Alerte au fake : Les jumelles siamoises « influenceuses » aux 280 000 abonnés étaient entièrement créées par une IA !
C’est le nouveau scandale qui secoue la planète Instagram et pose une question vertigineuse : peut-on encore croire ce que l’on voit sur nos écrans ? En à peine deux mois, le compte de Valeria et Camila a captivé plus de 288 000 abonnés à travers le monde.

Ces deux magnifiques « sœurs » prétendaient être des siamoises partageant un même corps. Elles racontent leur quotidien en bikini à Miami, leurs sorties entre amies et répondaient même à des questions très intimes sur leur vie amoureuse. Sauf que tout cela est totalement faux. Une enquête vient de prouver qu’elles n’existent pas : ce sont des créations de l’intelligence artificielle.


Des détails intimes inventés pour maximiser le « buzz »
Pour appâter les internautes, les créateurs de ce compte ont mis au point un scénario dramatique et fascinant.

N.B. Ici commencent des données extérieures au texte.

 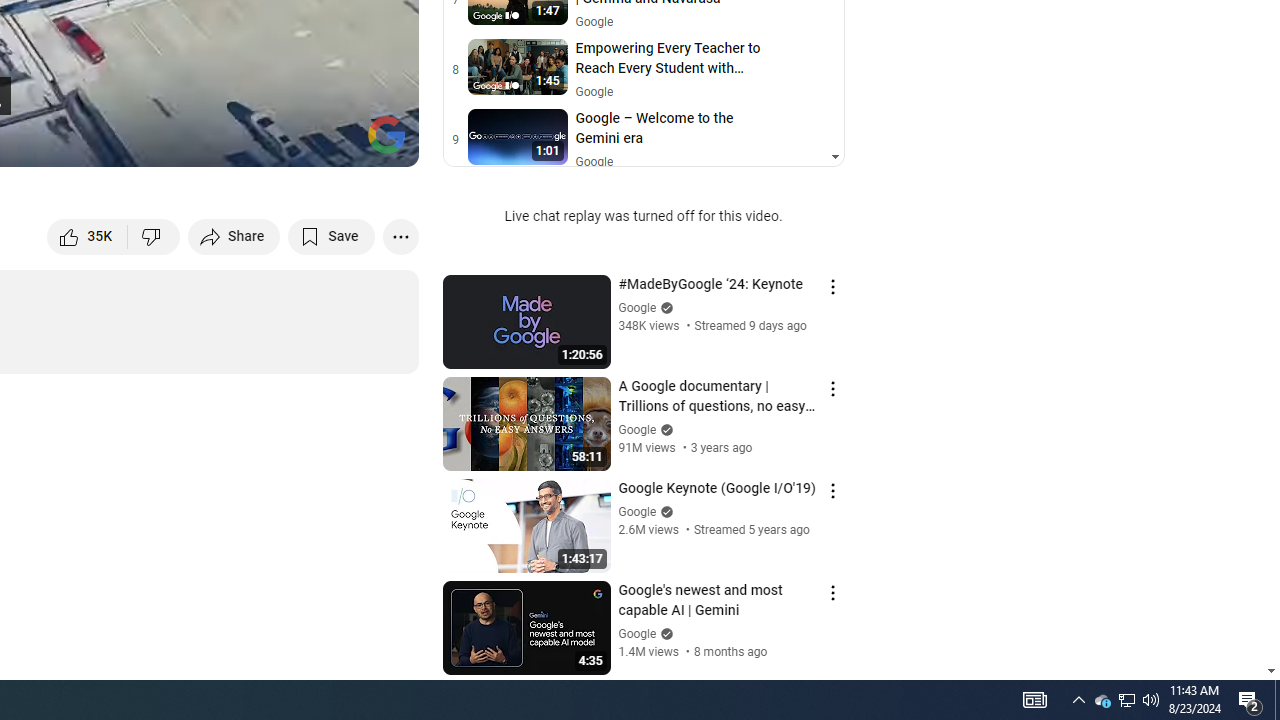 What do you see at coordinates (153, 235) in the screenshot?
I see `'Dislike this video'` at bounding box center [153, 235].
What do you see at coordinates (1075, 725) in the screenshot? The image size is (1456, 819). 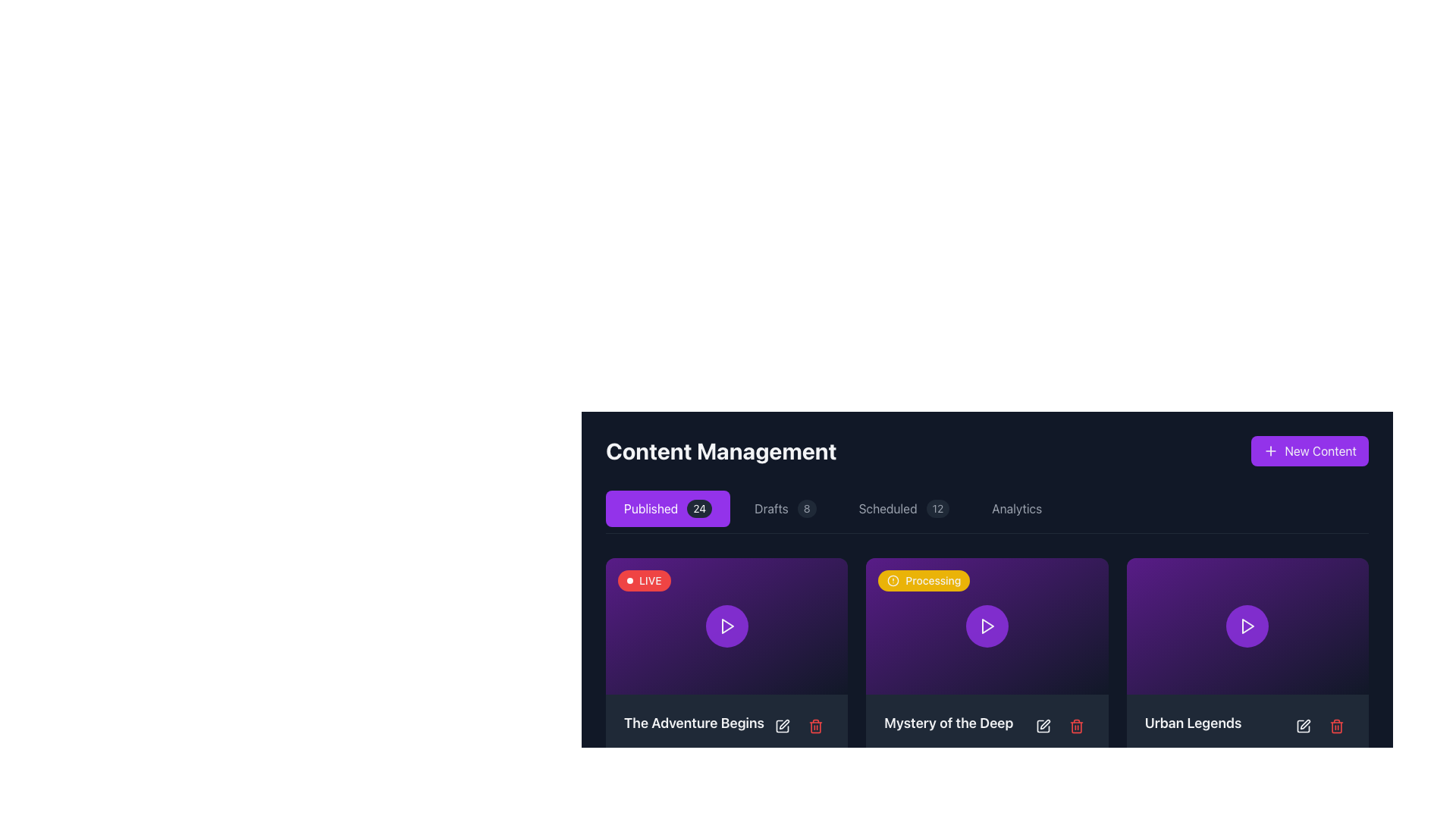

Lors de sessions de questions-réponses, les fausses jumelles de 25 ans donnaient des détails ultra-précis sur leur anatomie fictive :
- Elles prétendaient avoir deux cœurs et deux estomacs distincts, chacun contrôlant une moitié du corps.
- Elles confiaient leurs difficultés amoureuses : « Nous devons sortir avec le même homme, car nous devons toutes les deux être attirées physiquement et émotionnellement par lui. »

Face aux premiers doutes des internautes, le compte a même publié une vidéo en Story où les jumelles s’indignaient face caméra : « On bouge, on parle, on n’est évidemment pas une IA ! » Une mise en scène cynique destinée à protéger un business très lucratif.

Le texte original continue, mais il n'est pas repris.